■ What to work on: Reproduce every line of the data, starting at the one containing "Screen dimensions: 1302x949" and continuing down through the one containing "click(263, 36)", and omit the pictures.

++++++++++++++++++++

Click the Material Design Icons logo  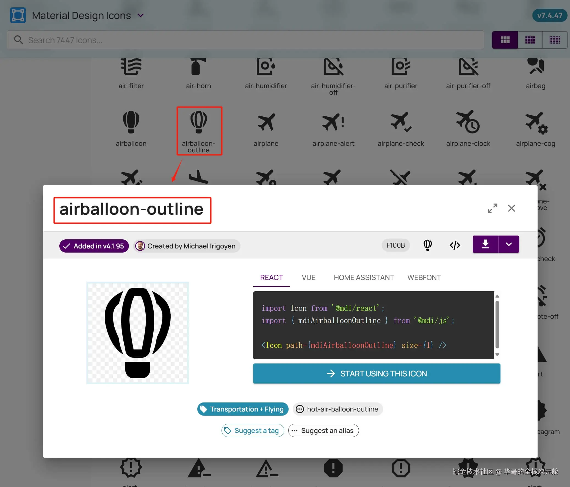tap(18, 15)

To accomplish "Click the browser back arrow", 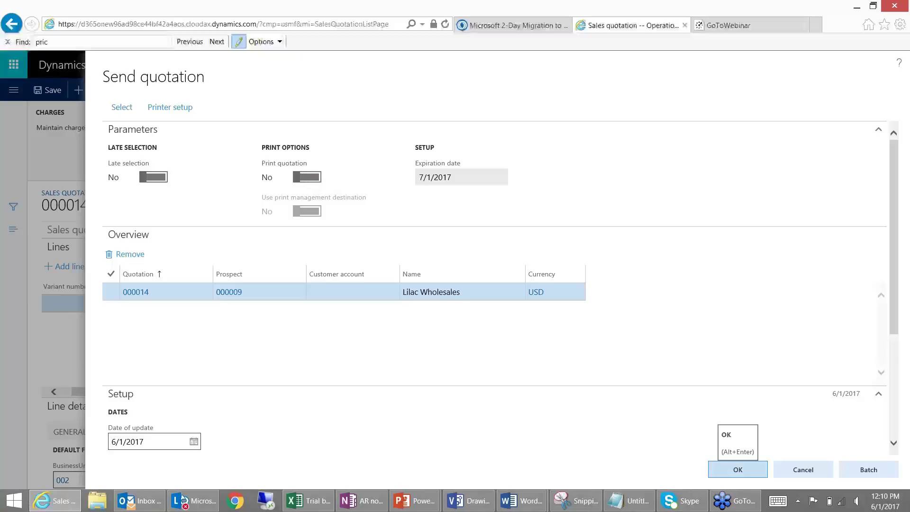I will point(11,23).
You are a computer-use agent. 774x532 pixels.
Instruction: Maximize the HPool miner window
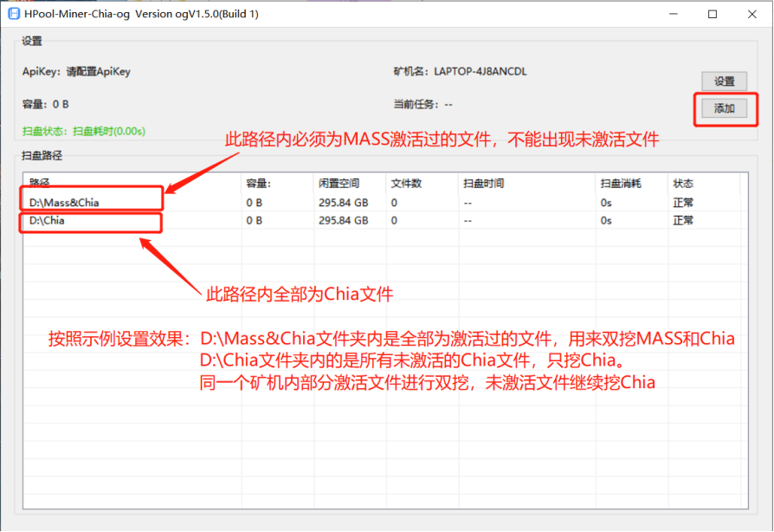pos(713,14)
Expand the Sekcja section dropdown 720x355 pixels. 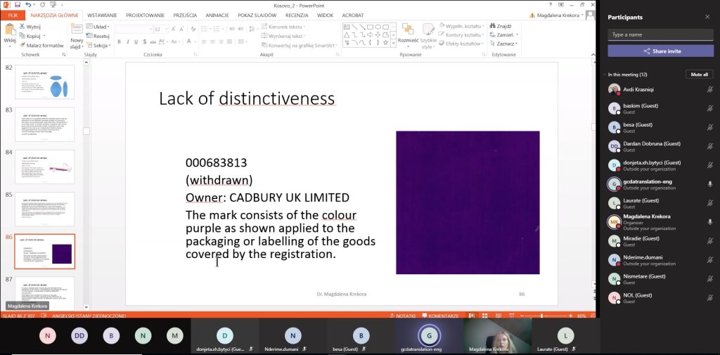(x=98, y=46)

++++++++++++++++++++

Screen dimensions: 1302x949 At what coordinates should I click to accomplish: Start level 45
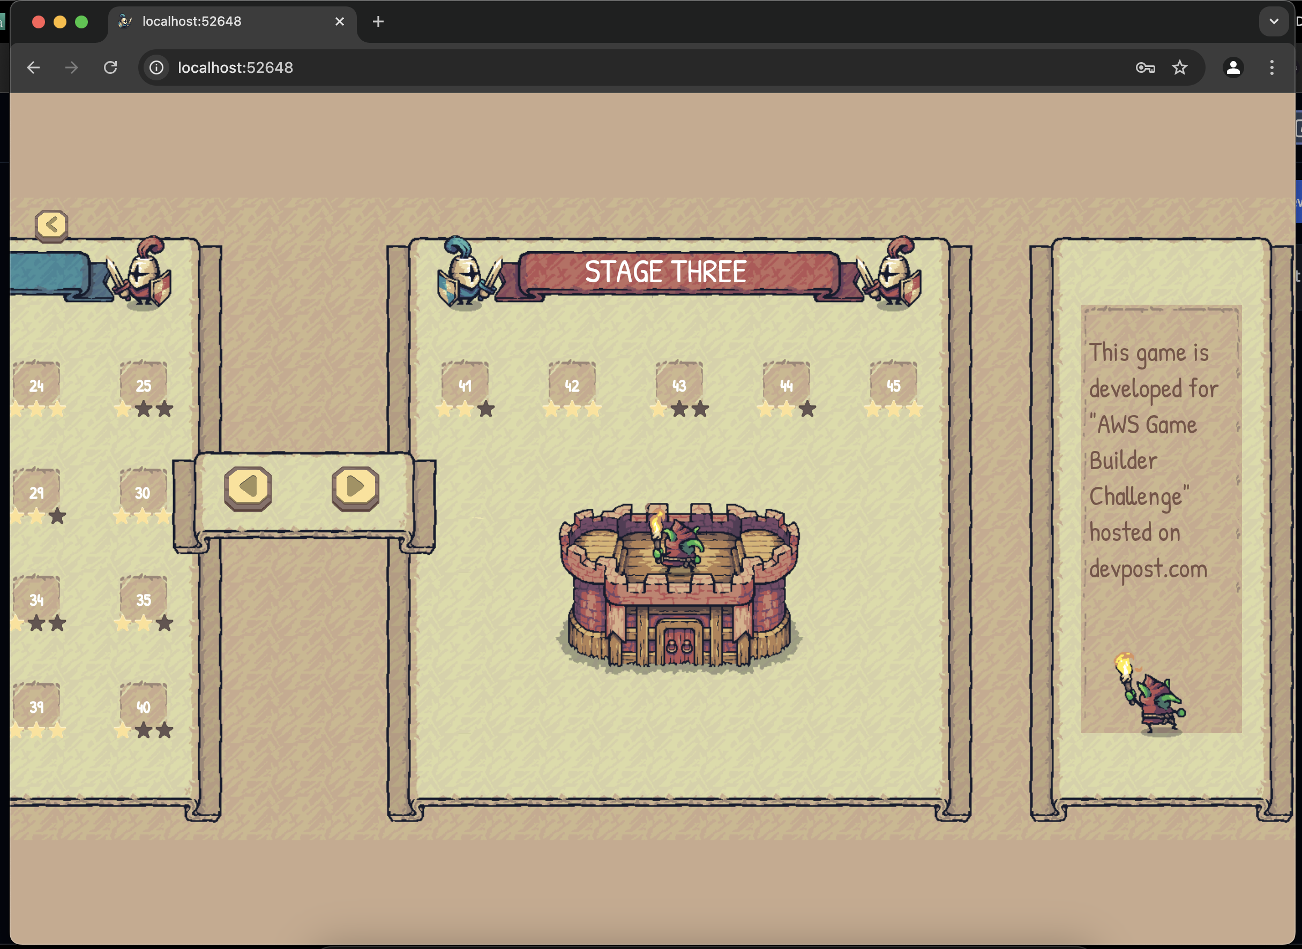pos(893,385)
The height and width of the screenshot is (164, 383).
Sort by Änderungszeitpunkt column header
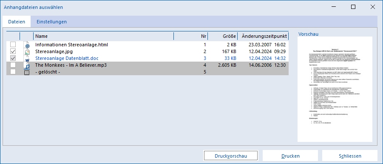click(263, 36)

++++++++++++++++++++

■ Solution to this task:
Screen dimensions: 1302x949 At what coordinates should I click to accomplish: Start level 45
pos(893,385)
The height and width of the screenshot is (164, 383).
Sort by Änderungszeitpunkt column header
click(263, 36)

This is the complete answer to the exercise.